The alert follows a recent report from the Centers for Disease Control and Prevention (CDC) regarding the use of vaping products, that have been associated with more than 1000 lung injury cases and 18 confirmed deaths, a majority of which have been identified as vaping products containing THC.
The FDA strongly urges consumers, including youth and pregnant women, to discontinue use of any vaping products, especially those containing THC. Consumers should not modify or add any substances to the vaping products and should not obtain any products containing THC off the street or from other illicit or social sources.
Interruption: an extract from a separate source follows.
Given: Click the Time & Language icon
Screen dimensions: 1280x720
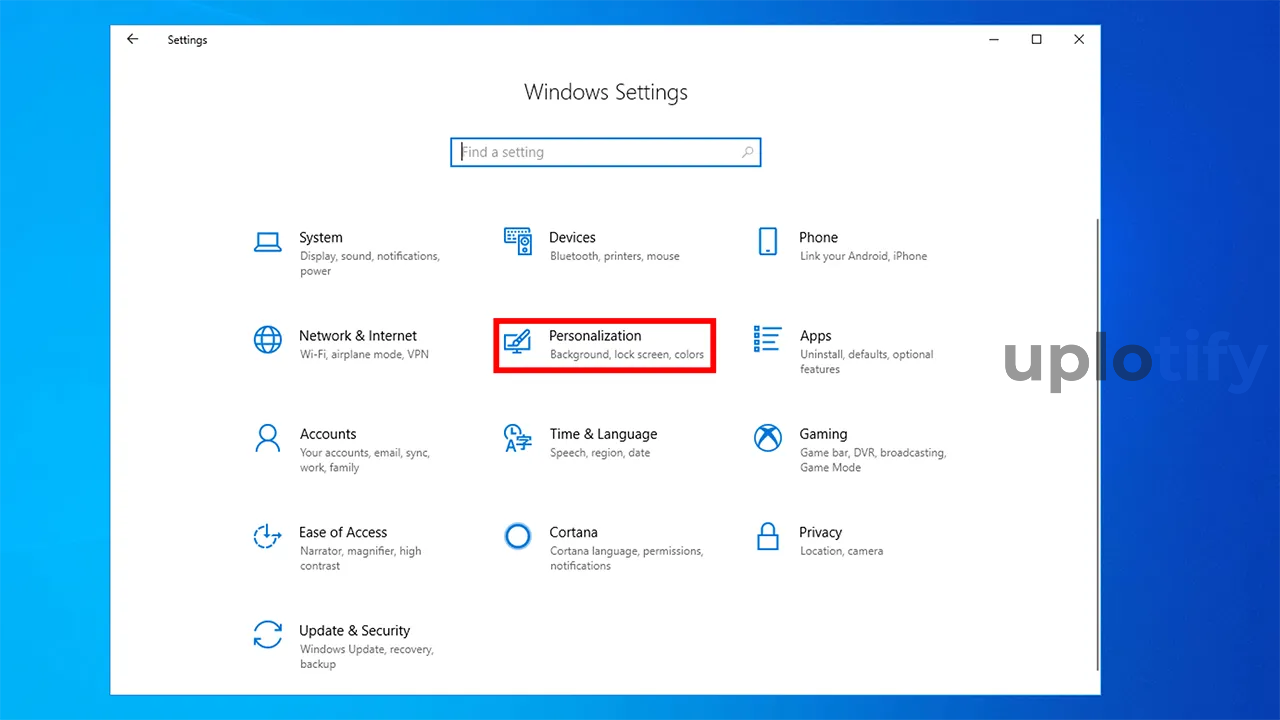Looking at the screenshot, I should [x=517, y=438].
Individuals who choose to use these products should monitor for signs/symptoms of lung injury such as cough, shortness of breath, and chest pain, among others, and immediately seek medical attention for any concerns.
In their statement, the FDA reported that the Agency’s Forensic Chemistry Center is currently analyzing hundreds of samples submitted by a number of states for the presence of a broad range of chemicals, including nicotine, THC, other cannabinoids, and opioids along with cutting agents/diluents and other additives, pesticides, poisons, heavy metals and toxins. “We are leaving no stone unturned in following all potential leads regarding any particular product, constituent or compound that may be at issue,” said Acting FDA Commissioner Ned Sharpless, MD. “In that spirit, the FDA’s Office of Criminal Investigations (OCI) began parallel investigative efforts shortly after the emergence of the associated illnesses.”
The public is encouraged to report any tobacco- or vaping-related health or product issues to the FDA via the Safety Reporting Portal.